▽

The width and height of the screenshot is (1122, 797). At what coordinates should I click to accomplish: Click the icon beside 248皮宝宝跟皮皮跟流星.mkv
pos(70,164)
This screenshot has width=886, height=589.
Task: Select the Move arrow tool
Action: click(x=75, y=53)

△

The full listing above should be reproduced exactly.

The width and height of the screenshot is (1122, 797). At what coordinates should I click to accomplish: Click the icon beside 248皮宝宝跟皮皮跟流星.mkv
pos(70,164)
This screenshot has width=886, height=589.
Task: Select the Move arrow tool
Action: click(x=75, y=53)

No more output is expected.